Information given —
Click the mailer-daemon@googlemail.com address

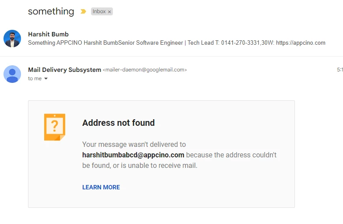pyautogui.click(x=145, y=70)

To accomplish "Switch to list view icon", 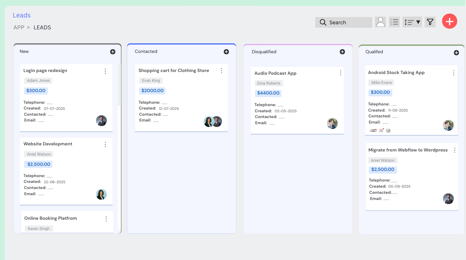I will click(394, 22).
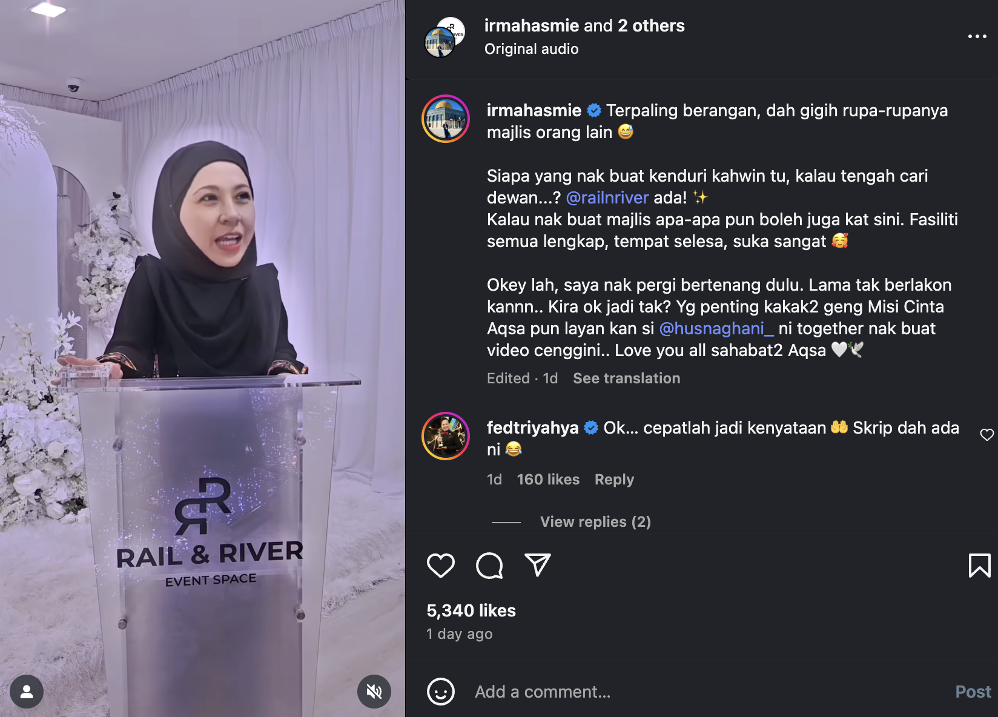Open the Original audio page
The image size is (998, 717).
[531, 49]
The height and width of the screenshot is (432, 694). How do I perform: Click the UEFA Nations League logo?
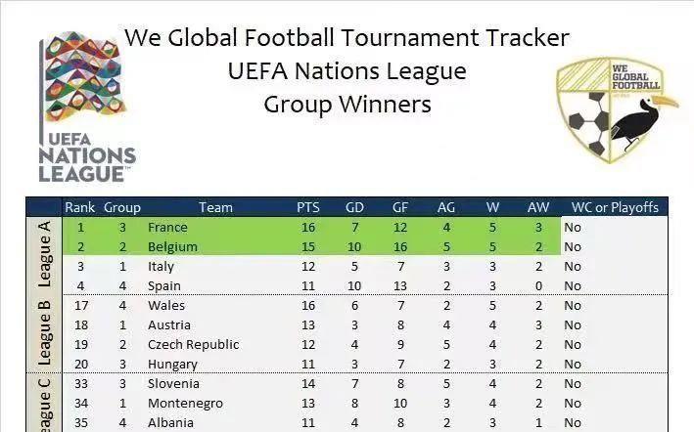86,108
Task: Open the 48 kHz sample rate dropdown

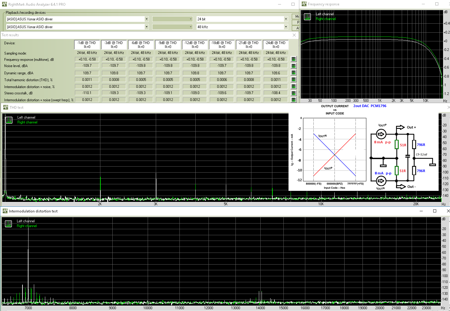Action: [x=286, y=27]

About this task — Lines starting at the one with "The height and" and ending at the last line of the entries above must be restated word for word, with pictures omitted.

Response —
The height and width of the screenshot is (432, 694). How do I perform: Click the UEFA Nations League logo?
86,108
Task: Open the 48 kHz sample rate dropdown

Action: [x=286, y=27]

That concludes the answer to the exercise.